Start of Stored data

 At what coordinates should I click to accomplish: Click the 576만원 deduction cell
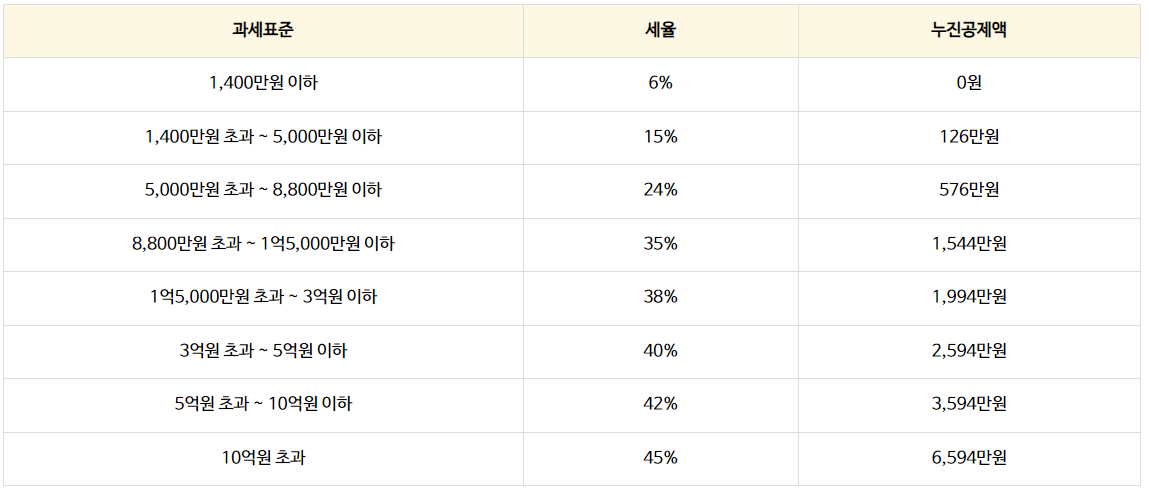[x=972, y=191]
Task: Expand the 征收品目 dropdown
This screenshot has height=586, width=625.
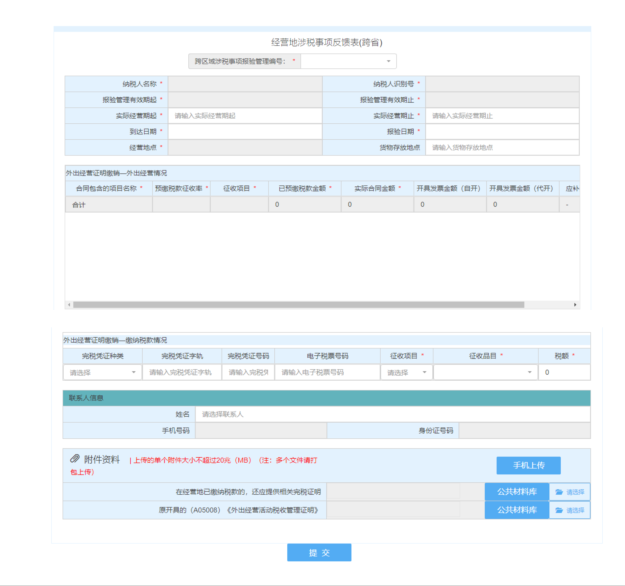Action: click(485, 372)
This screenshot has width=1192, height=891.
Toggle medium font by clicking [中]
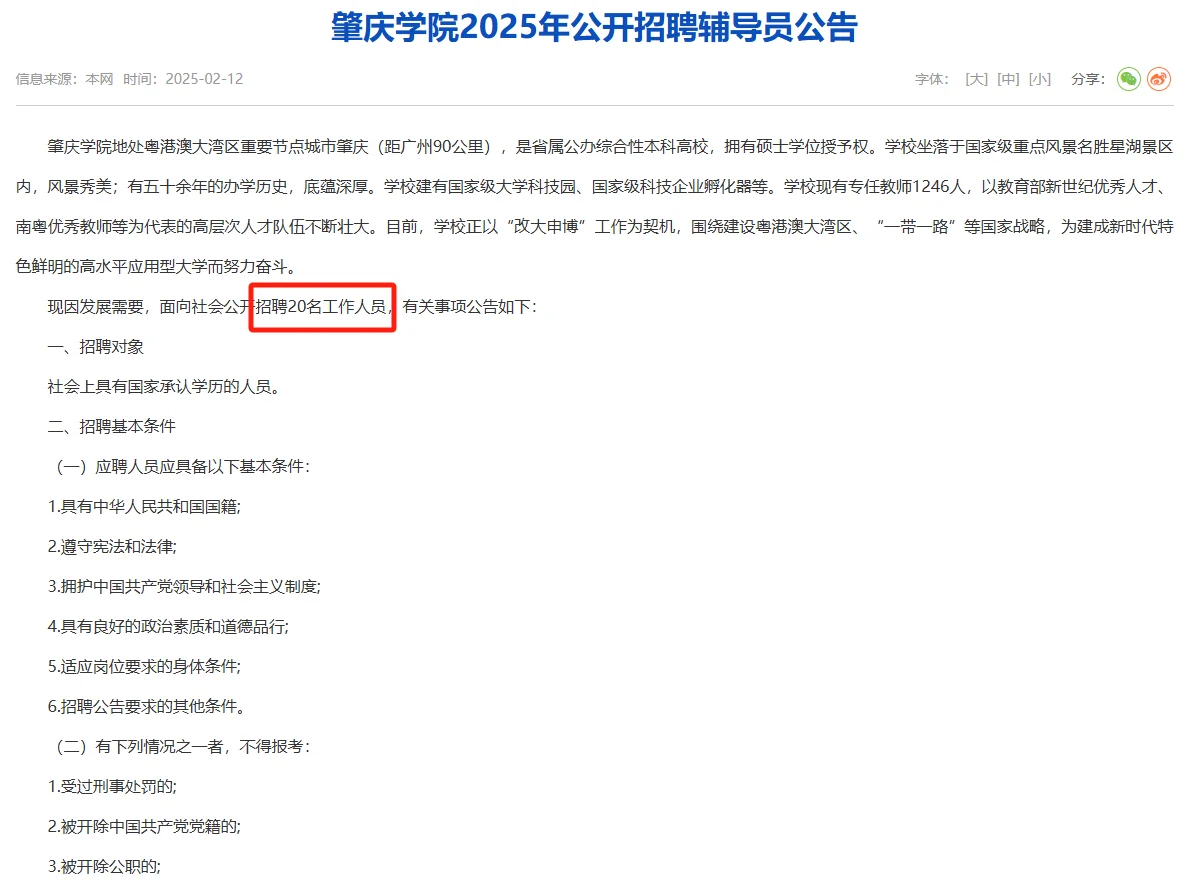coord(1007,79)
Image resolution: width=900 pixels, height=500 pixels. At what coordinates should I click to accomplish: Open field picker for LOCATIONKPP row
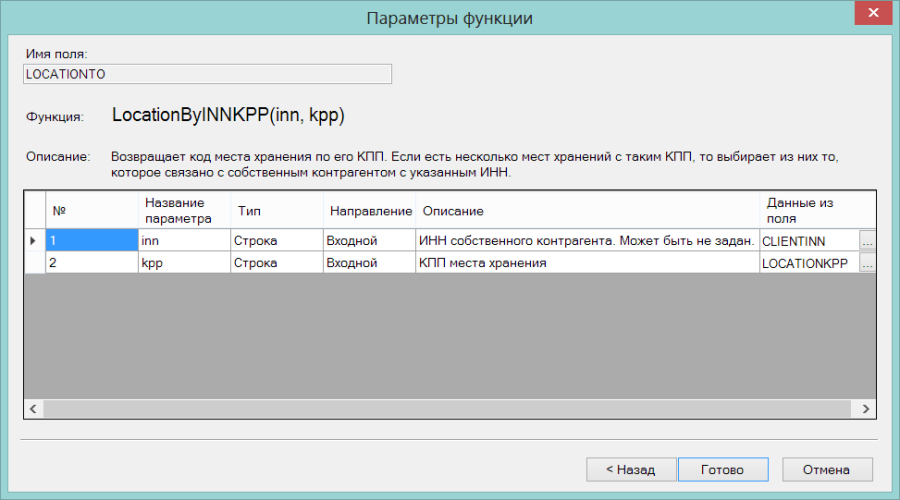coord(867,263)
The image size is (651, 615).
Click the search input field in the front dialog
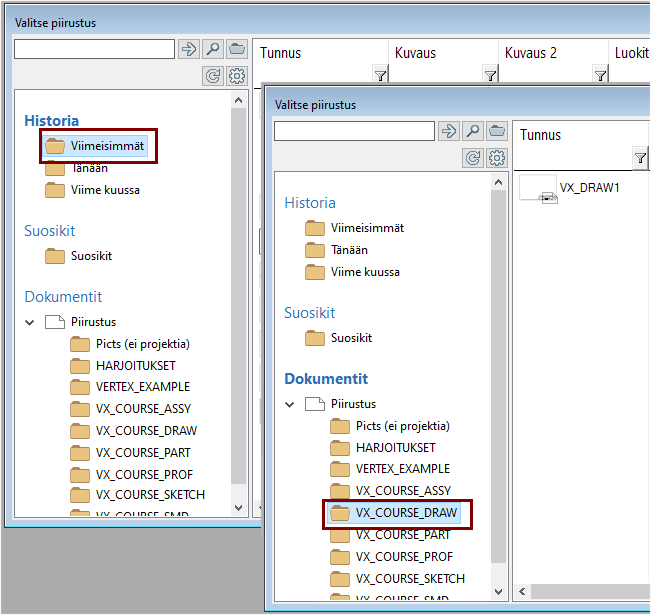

End of Stored data

** Exercise aim **
Send back the listing exactly as it stands. Do not include the pictures.

** Exercise answer **
 At what coordinates should I click to accomplish: Click the 576만원 deduction cell
[x=972, y=191]
Task: Expand the 征收品目 dropdown
This screenshot has height=586, width=625.
Action: click(485, 372)
This screenshot has width=1192, height=891.
Toggle medium font by clicking [中]
coord(1007,79)
Image resolution: width=900 pixels, height=500 pixels. At what coordinates should I click to accomplish: Open field picker for LOCATIONKPP row
coord(867,263)
The image size is (651, 615).
Click the search input field in the front dialog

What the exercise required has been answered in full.